More than a year ago, First Nations grandmothers personally delivered a petition to then-opposition leader Anthony Albanese calling for the immediate closure of DDYDC. That petition fell on deaf ears.

Then, last September, the NT Labor Conference passed three motions calling for the government to close Don Dale. The motions also seemed to fall on deaf ears.

The only federal support for the campaign, so far, has come from the Australians Greens which, in December, gave notice of a private members’ bill to close DDYDC.

While many are hopeful about this bill, immediate and effective action is needed to stop children suffering further harm.

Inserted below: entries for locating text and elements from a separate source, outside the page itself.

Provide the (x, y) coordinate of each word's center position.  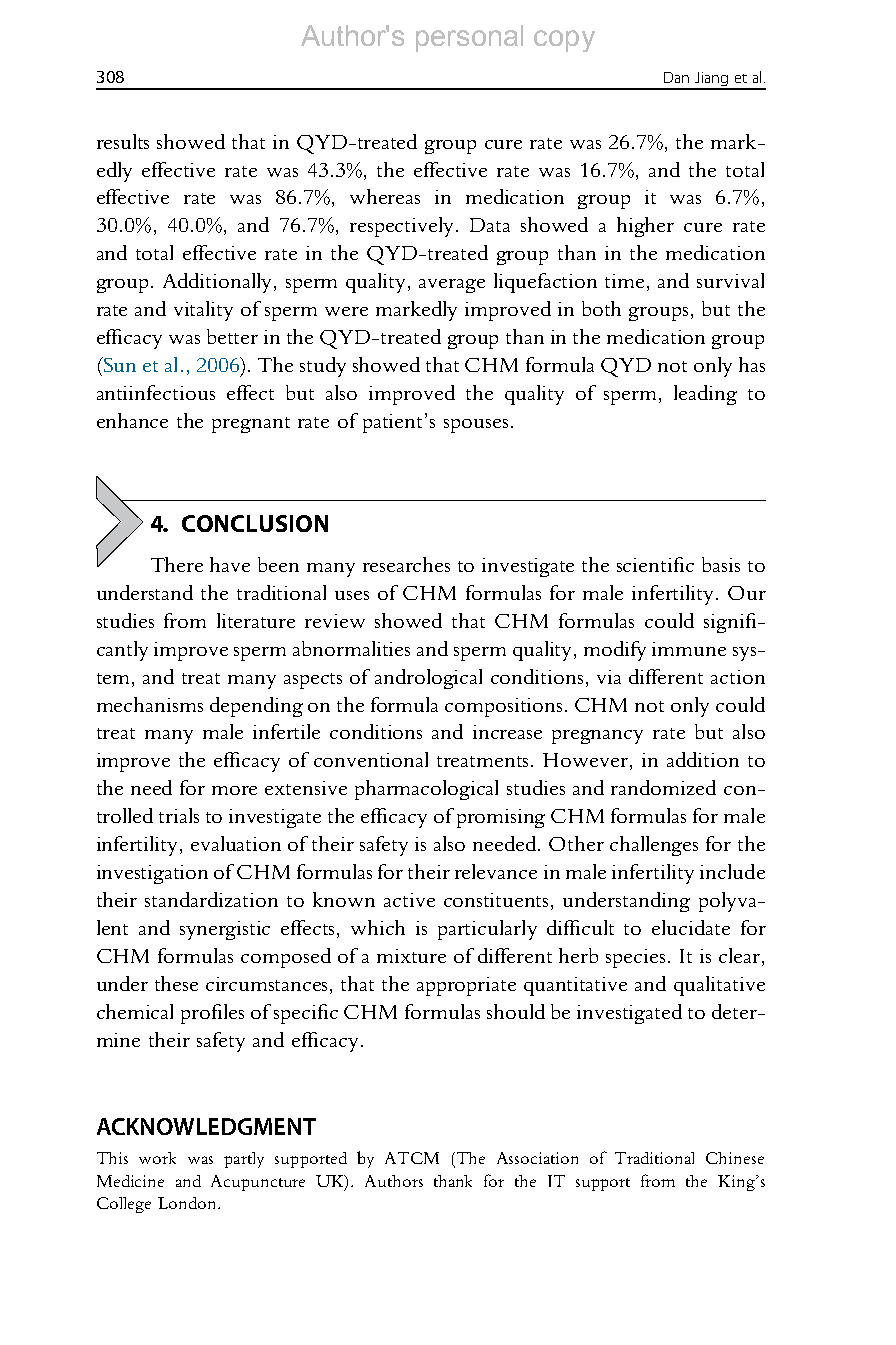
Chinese (735, 1158)
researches (406, 564)
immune (689, 649)
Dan (676, 77)
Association (537, 1158)
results (123, 141)
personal (469, 38)
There (177, 564)
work (157, 1158)
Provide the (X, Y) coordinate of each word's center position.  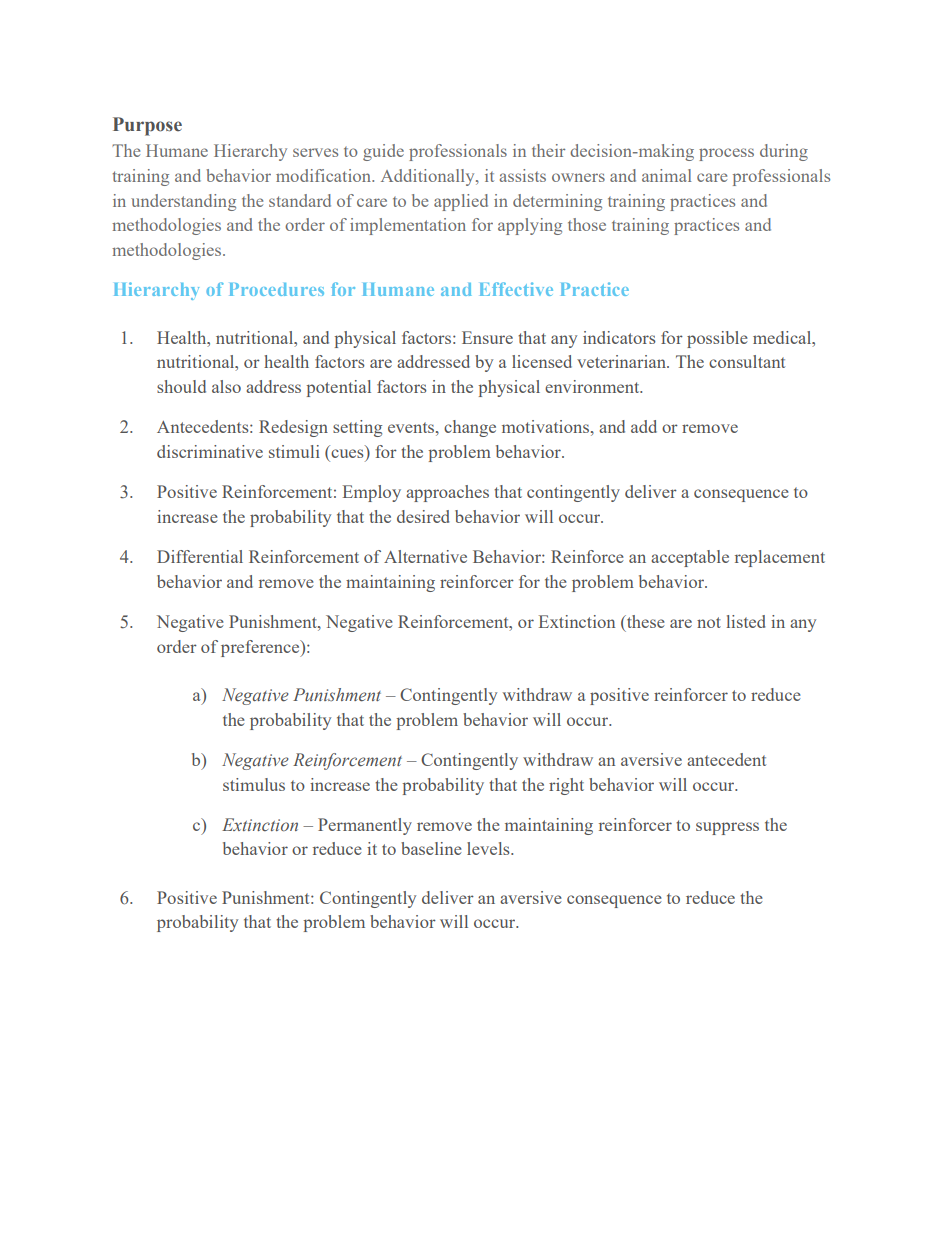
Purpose (147, 126)
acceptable (690, 558)
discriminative (210, 451)
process (726, 154)
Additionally (429, 177)
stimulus (254, 784)
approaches (447, 493)
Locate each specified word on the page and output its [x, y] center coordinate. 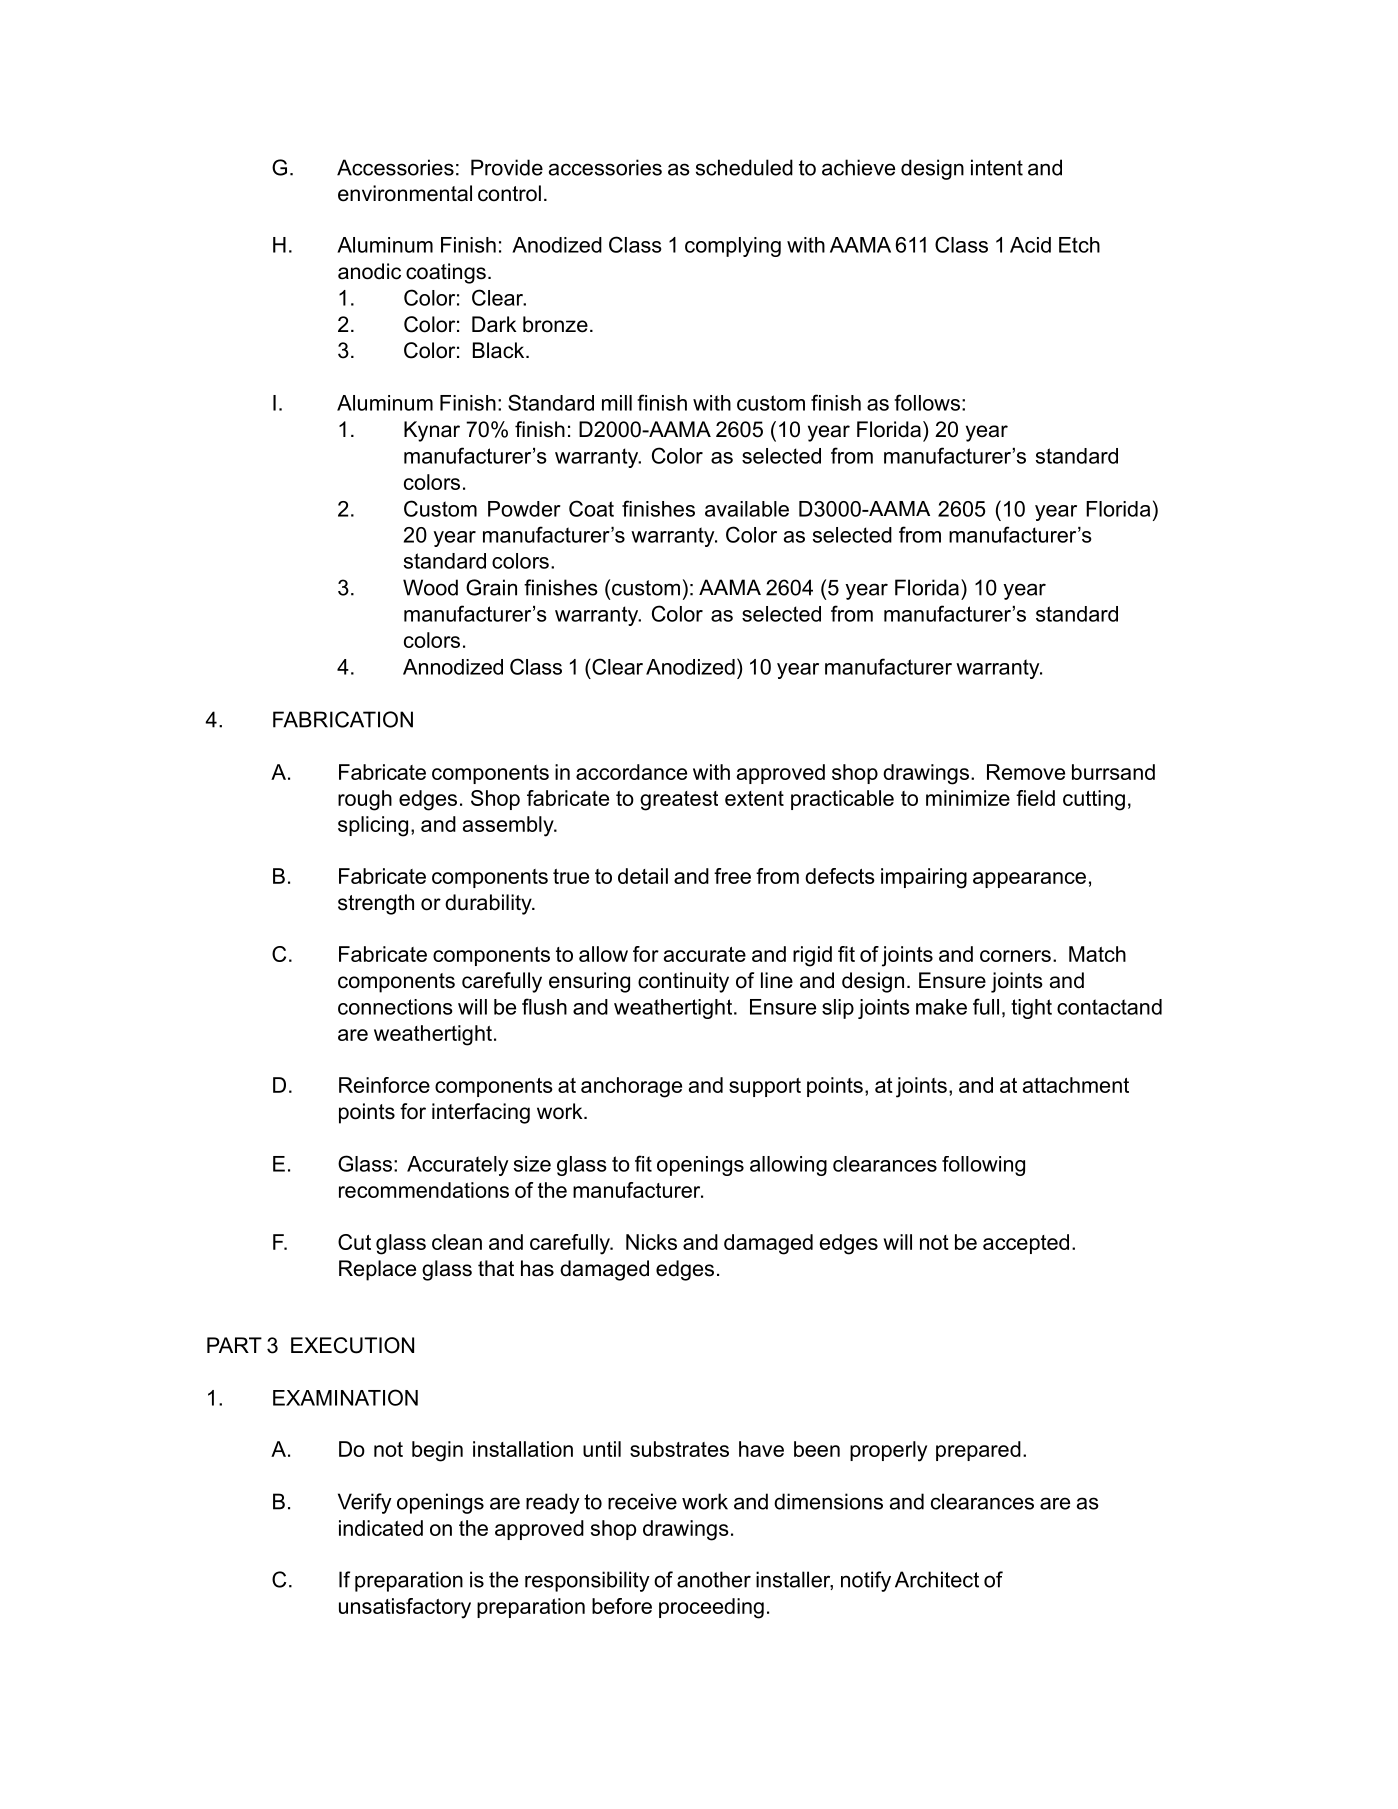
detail [643, 876]
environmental [405, 193]
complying [733, 247]
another [714, 1579]
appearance [1029, 880]
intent [997, 167]
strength [376, 904]
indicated [381, 1528]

“It is a condemned adult prison, surrounded by razor wire, where children are locked in blood-stained concrete walls for up to 23 hours per day,” Crawshaw told the UNPFII. “Behaviour is managed through the use of force and isolation.

“Don Dale severely violates Australia’s international obligations towards children and Indigenous peoples, including those outlined in the Declaration on the Rights of Indigenous Peoples, the Convention on the Rights of the Child, the Convention on the Elimination of All Forms of Racial Discrimination, the Convention against Genocide and the Convention Against Torture.”

Crawshaw recommended an urgent UN response to “create a global consensus that children’s prisons are never appropriate or acceptable” and emphasised the need to “directly support First Nations people to build self-governing structures with the capacity to lead restorative justice”.

There is a modicum of hope that international shame and attention will force the local authorities to do the right thing by incarcerated First Nations children. The final UNFPII report is yet to be released.

[Close Don Dale NOW! holds a weekly vigil at DDYDC every Friday at 5pm. It also runs information stalls at markets and local community events.]